• TO DO
Copy the following lines exactly as they appear.

┄┄┄┄┄┄┄┄┄┄

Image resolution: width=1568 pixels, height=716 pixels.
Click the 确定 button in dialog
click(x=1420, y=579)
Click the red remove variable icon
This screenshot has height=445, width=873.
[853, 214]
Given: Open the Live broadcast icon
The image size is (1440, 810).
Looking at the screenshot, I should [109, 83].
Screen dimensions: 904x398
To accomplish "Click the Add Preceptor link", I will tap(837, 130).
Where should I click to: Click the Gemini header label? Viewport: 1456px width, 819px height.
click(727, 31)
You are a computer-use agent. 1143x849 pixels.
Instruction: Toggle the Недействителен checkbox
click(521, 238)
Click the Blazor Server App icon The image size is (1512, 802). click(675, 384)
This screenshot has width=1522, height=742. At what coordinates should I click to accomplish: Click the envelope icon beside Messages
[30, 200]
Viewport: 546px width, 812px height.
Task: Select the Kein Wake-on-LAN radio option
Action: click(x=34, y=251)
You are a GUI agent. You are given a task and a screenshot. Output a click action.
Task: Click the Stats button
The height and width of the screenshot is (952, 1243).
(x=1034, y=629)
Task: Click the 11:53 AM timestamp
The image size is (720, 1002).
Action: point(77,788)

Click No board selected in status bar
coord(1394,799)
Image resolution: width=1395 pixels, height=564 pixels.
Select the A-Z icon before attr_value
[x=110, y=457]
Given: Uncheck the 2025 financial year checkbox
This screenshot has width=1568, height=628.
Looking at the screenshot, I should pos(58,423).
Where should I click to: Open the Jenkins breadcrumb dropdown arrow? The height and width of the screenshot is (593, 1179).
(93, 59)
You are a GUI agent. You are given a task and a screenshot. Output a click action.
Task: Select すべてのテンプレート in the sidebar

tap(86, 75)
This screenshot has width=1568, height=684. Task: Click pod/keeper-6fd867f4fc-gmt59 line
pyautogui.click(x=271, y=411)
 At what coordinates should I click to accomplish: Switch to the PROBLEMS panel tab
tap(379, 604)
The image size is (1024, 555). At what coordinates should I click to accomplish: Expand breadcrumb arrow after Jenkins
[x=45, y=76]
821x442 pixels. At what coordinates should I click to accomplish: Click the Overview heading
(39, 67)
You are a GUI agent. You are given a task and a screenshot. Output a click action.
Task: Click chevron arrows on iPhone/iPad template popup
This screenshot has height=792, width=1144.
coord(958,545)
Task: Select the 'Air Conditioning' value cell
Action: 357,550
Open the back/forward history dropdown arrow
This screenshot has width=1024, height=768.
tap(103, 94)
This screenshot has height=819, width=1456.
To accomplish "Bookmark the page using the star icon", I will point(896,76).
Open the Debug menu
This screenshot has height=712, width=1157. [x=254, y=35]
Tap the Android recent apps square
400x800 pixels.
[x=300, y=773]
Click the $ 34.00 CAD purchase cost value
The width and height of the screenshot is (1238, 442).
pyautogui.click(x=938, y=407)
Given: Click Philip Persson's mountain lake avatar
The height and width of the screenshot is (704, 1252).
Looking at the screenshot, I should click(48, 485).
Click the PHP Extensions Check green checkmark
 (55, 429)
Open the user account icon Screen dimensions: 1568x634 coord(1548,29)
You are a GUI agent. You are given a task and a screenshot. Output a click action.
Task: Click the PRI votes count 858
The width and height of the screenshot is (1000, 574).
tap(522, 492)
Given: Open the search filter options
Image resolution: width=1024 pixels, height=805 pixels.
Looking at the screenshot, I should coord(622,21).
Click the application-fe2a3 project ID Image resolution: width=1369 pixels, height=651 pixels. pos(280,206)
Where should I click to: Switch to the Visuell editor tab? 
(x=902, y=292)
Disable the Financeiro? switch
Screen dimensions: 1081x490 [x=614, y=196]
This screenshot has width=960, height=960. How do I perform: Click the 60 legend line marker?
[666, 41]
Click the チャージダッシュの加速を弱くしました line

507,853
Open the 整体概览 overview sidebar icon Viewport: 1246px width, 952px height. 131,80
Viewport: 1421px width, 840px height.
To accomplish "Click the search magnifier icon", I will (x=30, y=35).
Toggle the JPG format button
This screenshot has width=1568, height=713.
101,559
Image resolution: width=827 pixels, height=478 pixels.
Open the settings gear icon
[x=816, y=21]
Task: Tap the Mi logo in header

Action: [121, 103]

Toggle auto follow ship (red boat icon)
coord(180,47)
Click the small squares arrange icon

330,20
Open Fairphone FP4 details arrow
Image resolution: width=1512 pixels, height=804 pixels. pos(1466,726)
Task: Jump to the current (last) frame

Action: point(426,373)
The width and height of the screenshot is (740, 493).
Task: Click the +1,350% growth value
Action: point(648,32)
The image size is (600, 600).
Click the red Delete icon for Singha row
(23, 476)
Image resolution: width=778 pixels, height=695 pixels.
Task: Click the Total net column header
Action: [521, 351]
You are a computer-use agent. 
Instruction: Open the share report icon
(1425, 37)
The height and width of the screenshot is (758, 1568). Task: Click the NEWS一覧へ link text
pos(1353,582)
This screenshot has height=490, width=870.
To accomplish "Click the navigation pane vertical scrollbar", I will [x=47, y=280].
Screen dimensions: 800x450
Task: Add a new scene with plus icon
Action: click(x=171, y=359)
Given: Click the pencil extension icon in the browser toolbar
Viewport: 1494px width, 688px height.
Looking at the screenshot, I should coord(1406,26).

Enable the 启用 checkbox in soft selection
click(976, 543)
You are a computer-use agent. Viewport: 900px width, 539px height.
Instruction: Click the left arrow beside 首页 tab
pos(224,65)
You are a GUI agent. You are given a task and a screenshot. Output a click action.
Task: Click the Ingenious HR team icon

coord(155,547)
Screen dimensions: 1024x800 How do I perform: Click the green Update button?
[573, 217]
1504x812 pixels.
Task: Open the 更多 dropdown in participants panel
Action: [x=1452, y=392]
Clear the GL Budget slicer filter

┄┄┄┄┄┄┄┄┄┄

• WRITTEN SOLUTION
Image resolution: width=1568 pixels, height=716 pixels.
Click the 确定 button in dialog
click(x=1420, y=579)
Click the red remove variable icon
This screenshot has height=445, width=873.
[853, 214]
Given: Open the Live broadcast icon
The image size is (1440, 810).
Looking at the screenshot, I should [109, 83].
Screen dimensions: 904x398
To accomplish "Click the Add Preceptor link", I will tap(837, 130).
Where should I click to: Click the Gemini header label? Viewport: 1456px width, 819px height.
click(727, 31)
You are a computer-use agent. 1143x849 pixels.
Instruction: Toggle the Недействителен checkbox
click(521, 238)
Click the Blazor Server App icon The image size is (1512, 802). click(675, 384)
This screenshot has width=1522, height=742. At what coordinates should I click to accomplish: Click the envelope icon beside Messages
[30, 200]
Viewport: 546px width, 812px height.
Task: Select the Kein Wake-on-LAN radio option
Action: click(x=34, y=251)
You are a GUI agent. You are given a task and a screenshot. Output a click action.
Task: Click the Stats button
The height and width of the screenshot is (952, 1243).
(x=1034, y=629)
Task: Click the 11:53 AM timestamp
The image size is (720, 1002).
Action: point(77,788)

Click No board selected in status bar
coord(1394,799)
Image resolution: width=1395 pixels, height=564 pixels.
Select the A-Z icon before attr_value
[x=110, y=457]
Given: Uncheck the 2025 financial year checkbox
This screenshot has width=1568, height=628.
Looking at the screenshot, I should pos(58,423).
Where should I click to: Open the Jenkins breadcrumb dropdown arrow? The height and width of the screenshot is (593, 1179).
(93, 59)
You are a GUI agent. You are given a task and a screenshot. Output a click action.
Task: Select すべてのテンプレート in the sidebar

tap(86, 75)
This screenshot has width=1568, height=684. Task: Click pod/keeper-6fd867f4fc-gmt59 line
pyautogui.click(x=271, y=411)
 At what coordinates should I click to accomplish: Switch to the PROBLEMS panel tab
tap(379, 604)
The image size is (1024, 555). At what coordinates should I click to accomplish: Expand breadcrumb arrow after Jenkins
[x=45, y=76]
821x442 pixels. At what coordinates should I click to accomplish: Click the Overview heading
(39, 67)
You are a GUI agent. You are given a task and a screenshot. Output a click action.
Task: Click chevron arrows on iPhone/iPad template popup
This screenshot has height=792, width=1144.
coord(958,545)
Task: Select the 'Air Conditioning' value cell
Action: 357,550
Open the back/forward history dropdown arrow
This screenshot has width=1024, height=768.
tap(103, 94)
This screenshot has height=819, width=1456.
To accomplish "Bookmark the page using the star icon", I will point(896,76).
Open the Debug menu
This screenshot has height=712, width=1157. [x=254, y=35]
Tap the Android recent apps square
400x800 pixels.
[x=300, y=773]
Click the $ 34.00 CAD purchase cost value
The width and height of the screenshot is (1238, 442).
pyautogui.click(x=938, y=407)
Given: Click Philip Persson's mountain lake avatar
The height and width of the screenshot is (704, 1252).
Looking at the screenshot, I should click(48, 485).
Click the PHP Extensions Check green checkmark
 (55, 429)
Open the user account icon Screen dimensions: 1568x634 coord(1548,29)
You are a GUI agent. You are given a task and a screenshot. Output a click action.
Task: Click the PRI votes count 858
The width and height of the screenshot is (1000, 574).
tap(522, 492)
Given: Open the search filter options
Image resolution: width=1024 pixels, height=805 pixels.
Looking at the screenshot, I should coord(622,21).
Click the application-fe2a3 project ID Image resolution: width=1369 pixels, height=651 pixels. pos(280,206)
Where should I click to: Switch to the Visuell editor tab? 
(x=902, y=292)
Disable the Financeiro? switch
Screen dimensions: 1081x490 [x=614, y=196]
This screenshot has width=960, height=960. How do I perform: Click the 60 legend line marker?
[666, 41]
Click the チャージダッシュの加速を弱くしました line

507,853
Open the 整体概览 overview sidebar icon Viewport: 1246px width, 952px height. 131,80
Viewport: 1421px width, 840px height.
To accomplish "Click the search magnifier icon", I will (x=30, y=35).
Toggle the JPG format button
This screenshot has width=1568, height=713.
101,559
Image resolution: width=827 pixels, height=478 pixels.
Open the settings gear icon
[x=816, y=21]
Task: Tap the Mi logo in header

Action: [121, 103]

Toggle auto follow ship (red boat icon)
coord(180,47)
Click the small squares arrange icon

330,20
Open Fairphone FP4 details arrow
Image resolution: width=1512 pixels, height=804 pixels. pos(1466,726)
Task: Jump to the current (last) frame

Action: point(426,373)
The width and height of the screenshot is (740, 493).
Task: Click the +1,350% growth value
Action: point(648,32)
The image size is (600, 600).
Click the red Delete icon for Singha row
(23, 476)
Image resolution: width=778 pixels, height=695 pixels.
Task: Click the Total net column header
Action: [521, 351]
You are a computer-use agent. 
Instruction: Open the share report icon
(1425, 37)
The height and width of the screenshot is (758, 1568). Task: Click the NEWS一覧へ link text
pos(1353,582)
This screenshot has height=490, width=870.
To accomplish "Click the navigation pane vertical scrollbar", I will [x=47, y=280].
Screen dimensions: 800x450
Task: Add a new scene with plus icon
Action: click(x=171, y=359)
Given: Click the pencil extension icon in the browser toolbar
Viewport: 1494px width, 688px height.
Looking at the screenshot, I should coord(1406,26).

Enable the 启用 checkbox in soft selection
click(976, 543)
You are a computer-use agent. Viewport: 900px width, 539px height.
Instruction: Click the left arrow beside 首页 tab
pos(224,65)
You are a GUI agent. You are given a task and a screenshot. Output a click action.
Task: Click the Ingenious HR team icon

coord(155,547)
Screen dimensions: 1024x800 How do I perform: Click the green Update button?
[573, 217]
1504x812 pixels.
Task: Open the 更多 dropdown in participants panel
Action: [x=1452, y=392]
Clear the GL Budget slicer filter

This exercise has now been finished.